Example Notebook
============

<h2>1. Run LDA the first time</h2>

In [None]:
%load_ext autoreload
%autoreload 2
%matplotlib inline

import sys
basedir = '../'
sys.path.append(basedir)

from lda_for_fragments import Ms2Lda

In [None]:
fragment_filename = basedir + 'input/final/Beer_3_full1_5_2E5_pos_fragments.csv'
neutral_loss_filename = basedir + 'input/final/Beer_3_full1_5_2E5_pos_losses.csv'
mzdiff_filename = None
ms1_filename = basedir + 'input/final/Beer_3_full1_5_2E5_pos_ms1.csv'
ms2_filename = basedir + 'input/final/Beer_3_full1_5_2E5_pos_ms2.csv'
ms2lda = Ms2Lda.lcms_data_from_R(fragment_filename, neutral_loss_filename, mzdiff_filename, 
                             ms1_filename, ms2_filename)

In [None]:
### all the parameters you need to specify to run LDA ###

n_topics = 300 # 300 - 400 topics from cross-validation
n_samples = 10 # 100 is probably okay for testing. For manuscript, use > 500-1000.
n_burn = 0 # if 0 then we only use the last sample
n_thin = 1 # every n-th sample to use for averaging after burn-in
alpha = 50.0/n_topics # hyper-parameter for document-topic distributions
beta = 0.1 # hyper-parameter for topic-word distributions

ms2lda.run_lda(n_topics, n_samples, n_burn, n_thin, alpha, beta)

In [None]:
ms2lda.save_project('results/beer3pos.project')

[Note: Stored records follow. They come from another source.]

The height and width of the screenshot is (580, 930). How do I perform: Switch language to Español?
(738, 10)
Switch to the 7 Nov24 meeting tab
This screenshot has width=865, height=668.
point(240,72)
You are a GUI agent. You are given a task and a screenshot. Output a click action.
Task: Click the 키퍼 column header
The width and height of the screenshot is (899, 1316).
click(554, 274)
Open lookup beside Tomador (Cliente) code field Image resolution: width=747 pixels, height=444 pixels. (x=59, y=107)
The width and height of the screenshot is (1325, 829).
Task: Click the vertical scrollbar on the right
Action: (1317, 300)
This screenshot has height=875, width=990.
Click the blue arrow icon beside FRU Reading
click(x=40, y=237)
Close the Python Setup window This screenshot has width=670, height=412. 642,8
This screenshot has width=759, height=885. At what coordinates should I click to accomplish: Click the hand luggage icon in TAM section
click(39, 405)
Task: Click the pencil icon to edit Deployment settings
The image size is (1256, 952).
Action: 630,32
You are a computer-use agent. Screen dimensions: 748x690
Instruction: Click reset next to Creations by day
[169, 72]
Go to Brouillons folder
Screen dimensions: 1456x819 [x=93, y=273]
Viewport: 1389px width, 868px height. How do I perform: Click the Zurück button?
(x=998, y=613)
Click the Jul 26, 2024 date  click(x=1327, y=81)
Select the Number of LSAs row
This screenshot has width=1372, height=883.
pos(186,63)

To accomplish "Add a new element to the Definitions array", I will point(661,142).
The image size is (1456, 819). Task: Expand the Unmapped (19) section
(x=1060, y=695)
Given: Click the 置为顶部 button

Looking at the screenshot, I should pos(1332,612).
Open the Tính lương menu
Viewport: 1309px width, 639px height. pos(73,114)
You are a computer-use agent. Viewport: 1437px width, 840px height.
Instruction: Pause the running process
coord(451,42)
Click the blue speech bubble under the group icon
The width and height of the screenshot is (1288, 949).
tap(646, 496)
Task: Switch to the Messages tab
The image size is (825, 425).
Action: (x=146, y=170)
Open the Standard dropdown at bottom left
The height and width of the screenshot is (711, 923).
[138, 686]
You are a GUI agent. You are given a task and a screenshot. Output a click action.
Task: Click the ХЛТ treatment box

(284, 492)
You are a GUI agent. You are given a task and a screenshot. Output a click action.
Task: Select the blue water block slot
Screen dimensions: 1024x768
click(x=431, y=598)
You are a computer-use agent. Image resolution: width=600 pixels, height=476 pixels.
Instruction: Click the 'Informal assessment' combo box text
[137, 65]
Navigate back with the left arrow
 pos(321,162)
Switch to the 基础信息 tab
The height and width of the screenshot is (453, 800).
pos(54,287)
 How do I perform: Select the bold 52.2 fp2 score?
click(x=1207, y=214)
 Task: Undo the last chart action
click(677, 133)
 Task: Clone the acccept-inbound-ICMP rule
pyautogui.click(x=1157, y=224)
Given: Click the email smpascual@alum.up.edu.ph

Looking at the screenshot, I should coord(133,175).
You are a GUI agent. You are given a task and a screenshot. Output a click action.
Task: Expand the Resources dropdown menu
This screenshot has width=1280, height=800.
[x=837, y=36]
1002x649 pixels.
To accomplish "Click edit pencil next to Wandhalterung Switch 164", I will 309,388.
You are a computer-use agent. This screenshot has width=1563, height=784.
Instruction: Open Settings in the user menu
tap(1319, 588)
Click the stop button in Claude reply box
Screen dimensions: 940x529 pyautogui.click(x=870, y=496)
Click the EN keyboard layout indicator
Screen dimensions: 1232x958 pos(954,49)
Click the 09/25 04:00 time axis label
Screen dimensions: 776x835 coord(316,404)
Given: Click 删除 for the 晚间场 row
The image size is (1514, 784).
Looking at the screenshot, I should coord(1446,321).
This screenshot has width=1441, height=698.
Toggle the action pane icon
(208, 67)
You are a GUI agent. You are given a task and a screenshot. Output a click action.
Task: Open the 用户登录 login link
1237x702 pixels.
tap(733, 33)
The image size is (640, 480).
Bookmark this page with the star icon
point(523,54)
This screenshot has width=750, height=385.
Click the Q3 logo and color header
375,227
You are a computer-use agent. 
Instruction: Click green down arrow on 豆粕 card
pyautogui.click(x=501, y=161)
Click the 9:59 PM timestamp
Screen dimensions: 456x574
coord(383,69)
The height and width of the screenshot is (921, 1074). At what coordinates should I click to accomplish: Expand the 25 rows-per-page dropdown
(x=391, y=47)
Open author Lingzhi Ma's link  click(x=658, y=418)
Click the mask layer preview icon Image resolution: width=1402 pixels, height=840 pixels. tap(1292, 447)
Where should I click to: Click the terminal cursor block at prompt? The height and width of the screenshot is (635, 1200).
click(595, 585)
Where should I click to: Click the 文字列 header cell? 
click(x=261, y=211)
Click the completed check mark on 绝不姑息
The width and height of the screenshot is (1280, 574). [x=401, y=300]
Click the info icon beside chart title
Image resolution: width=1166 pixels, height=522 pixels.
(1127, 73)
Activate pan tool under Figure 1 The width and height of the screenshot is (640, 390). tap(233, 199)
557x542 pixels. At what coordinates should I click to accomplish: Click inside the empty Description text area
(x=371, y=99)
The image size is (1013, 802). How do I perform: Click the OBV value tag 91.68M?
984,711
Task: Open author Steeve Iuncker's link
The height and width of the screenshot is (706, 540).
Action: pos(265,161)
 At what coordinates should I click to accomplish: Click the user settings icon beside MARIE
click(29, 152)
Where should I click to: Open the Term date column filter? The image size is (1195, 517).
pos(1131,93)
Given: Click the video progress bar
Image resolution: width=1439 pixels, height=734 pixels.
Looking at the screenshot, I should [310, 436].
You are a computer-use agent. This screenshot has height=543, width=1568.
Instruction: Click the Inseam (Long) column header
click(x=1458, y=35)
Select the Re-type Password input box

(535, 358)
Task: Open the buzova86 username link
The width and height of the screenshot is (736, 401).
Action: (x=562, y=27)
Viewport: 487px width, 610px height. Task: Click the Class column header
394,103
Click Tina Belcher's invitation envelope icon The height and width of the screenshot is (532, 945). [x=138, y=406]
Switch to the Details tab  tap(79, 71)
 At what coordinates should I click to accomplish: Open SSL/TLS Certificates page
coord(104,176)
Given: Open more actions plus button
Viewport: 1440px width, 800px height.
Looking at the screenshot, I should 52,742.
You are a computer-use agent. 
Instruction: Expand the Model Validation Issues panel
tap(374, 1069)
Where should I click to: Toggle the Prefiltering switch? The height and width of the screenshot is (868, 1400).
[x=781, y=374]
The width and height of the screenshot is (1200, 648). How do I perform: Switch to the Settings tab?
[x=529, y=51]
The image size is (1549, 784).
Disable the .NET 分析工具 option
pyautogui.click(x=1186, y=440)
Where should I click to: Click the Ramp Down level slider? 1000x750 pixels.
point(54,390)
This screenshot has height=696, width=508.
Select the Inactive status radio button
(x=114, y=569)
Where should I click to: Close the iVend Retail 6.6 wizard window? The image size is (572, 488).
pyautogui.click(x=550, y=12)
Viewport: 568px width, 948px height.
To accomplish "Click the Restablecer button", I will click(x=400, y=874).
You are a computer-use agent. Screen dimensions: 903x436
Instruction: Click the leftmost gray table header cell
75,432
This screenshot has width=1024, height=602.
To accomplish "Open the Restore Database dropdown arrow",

<h2>2. Resuming from Previous Run</h2>

If you did the save_project() above, you can resume from this step directly the next time you load the notebook ..

In [None]:
%load_ext autoreload
%autoreload 2
%matplotlib inline

import sys
basedir = '../'
sys.path.append(basedir)

from lda_for_fragments import Ms2Lda

In [None]:
ms2lda = Ms2Lda.resume_from('results/beer3pos.project')

<h2>3. Results</h2>

We need to threshold the document-topic and topic-word distributions produced by LDA, so we can say which topics are used in which documents, and which words 'belongs' to a topic. 

In [None]:
# Fixed thresholding of 0.05 for the doc_topic and topic_word matrices
# NOTE: this is what we used before ..
ms2lda.do_thresholding(th_doc_topic=0.05, th_topic_word=0.05)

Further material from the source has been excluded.